Daily Forex Reports | by Kate Curtis | Thursday, 02 June 2016 04:42 UTC
GBPJPY sold off from its ascending triangle resistance once more, making its way down to the bottom of the formation at the 157.00 levels. Price could be due for a bounce or a break, with technical indicators suggesting that another move to resistance might be seen.
The 100 SMA is still above the longer-term 200 SMA so the path of least resistance is to the upside. This could take GBPJPY back up to the top of the triangle at the 163.00 handle. However, a break lower could result in a drop to the bottom of the pattern at 151.00 or a 1,200-pip downtrend, which is the same height as the chart formation.
Meanwhile, stochastic is already indicating oversold conditions so sellers may be feeling exhausted and willing to let buyers take over.
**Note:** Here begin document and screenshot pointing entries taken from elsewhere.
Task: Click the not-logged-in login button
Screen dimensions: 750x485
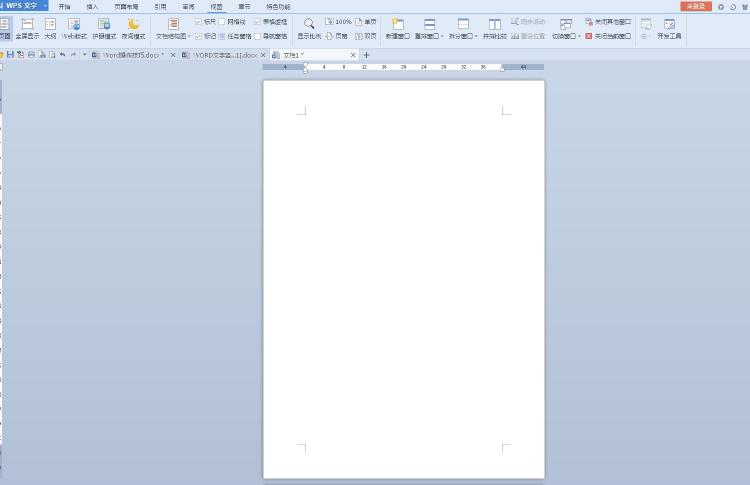Action: pyautogui.click(x=696, y=6)
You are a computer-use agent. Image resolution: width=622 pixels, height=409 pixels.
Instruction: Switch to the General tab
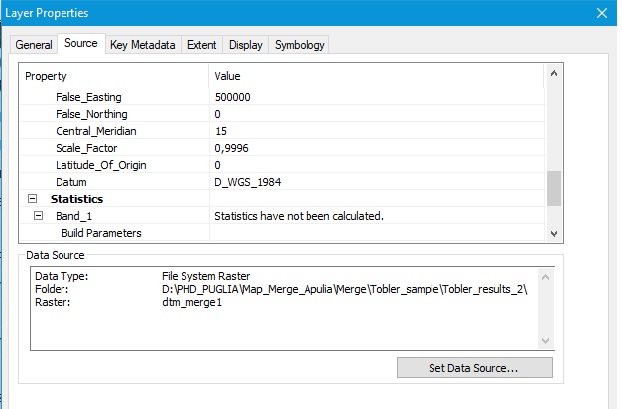(x=33, y=45)
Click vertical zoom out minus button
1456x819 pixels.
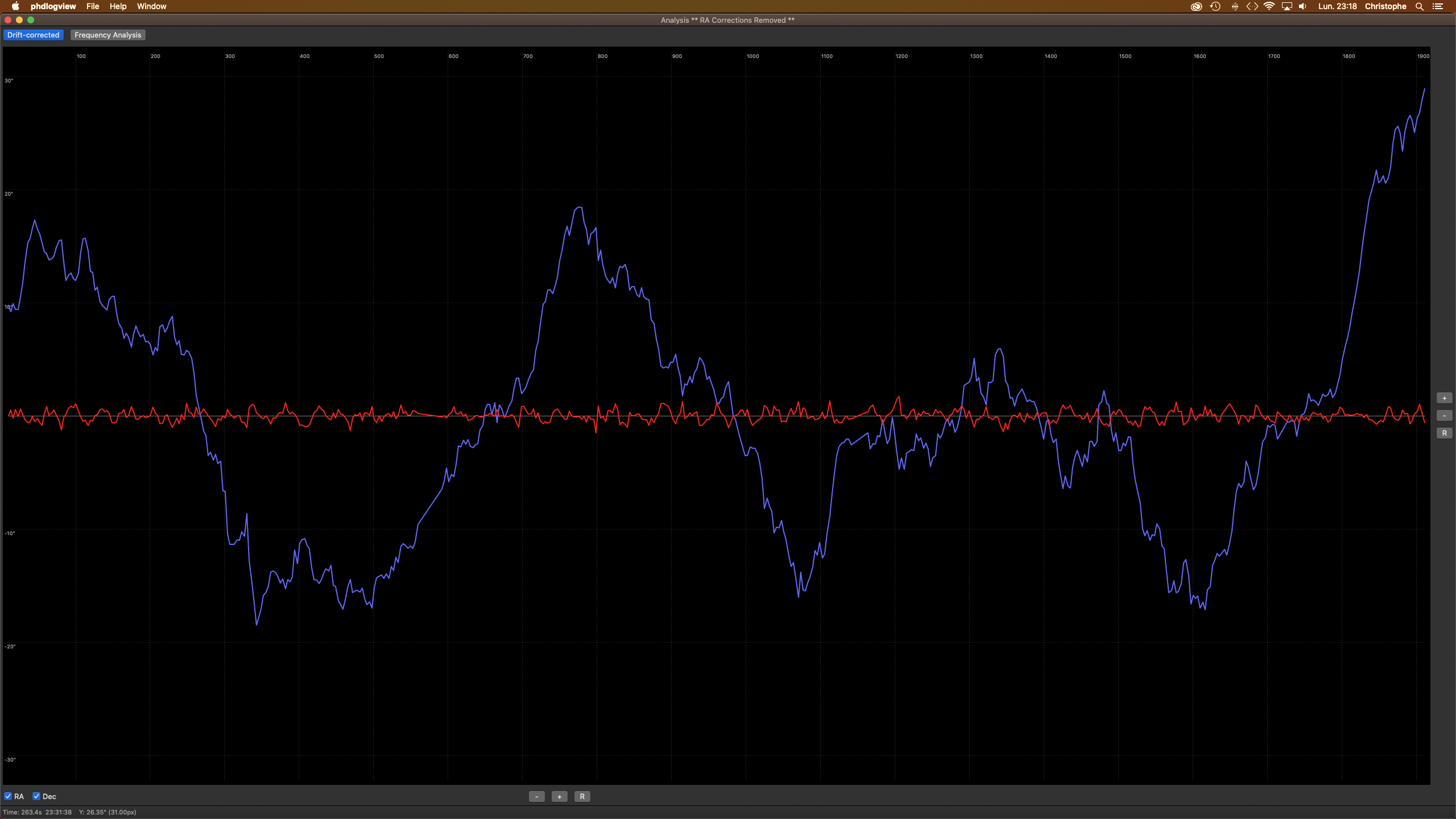coord(1444,416)
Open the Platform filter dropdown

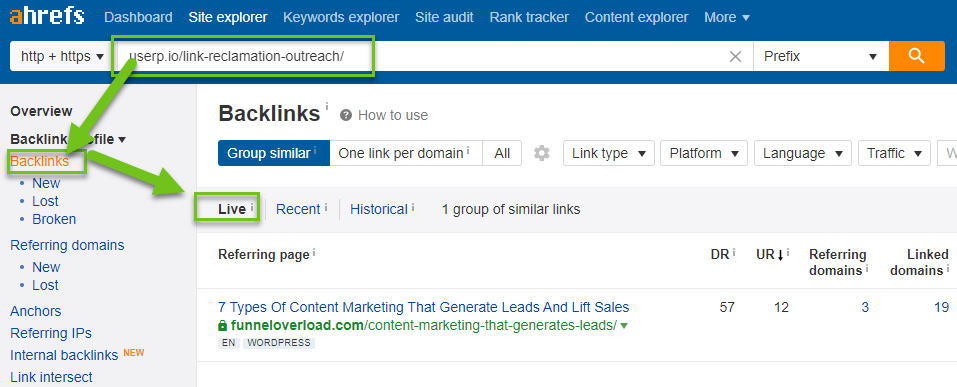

RSI is also in the oversold area but hasn't turned higher, suggesting that there's some bearish pressure left.
Brexit survey results have been weighing on the UK currency lately, as some have indicated a lead in favor of those voting to exit the EU. This would open more economic and financial uncertainty for the UK economy, not to mention a potential year-long recession and a likely drop in employment.
Economic data has actually been upbeat, as the UK manufacturing PMI climbed from 49.4 to 50.1, reflecting a return to industry expansion. The construction PMI is due today and a dip from 52.0 to 51.9 is eyed while tomorrow's services PMI could show a rise from 52.3 to 52.5.
As for the yen, news that PM Abe has decided to delay the sales tax hike is supporting the currency on hopes of stronger consumer spending and price pressures for a few more years. However, this could wind up hurting the government's chances of achieving its fiscal targets and put the country at risk of a credit rating downgrade.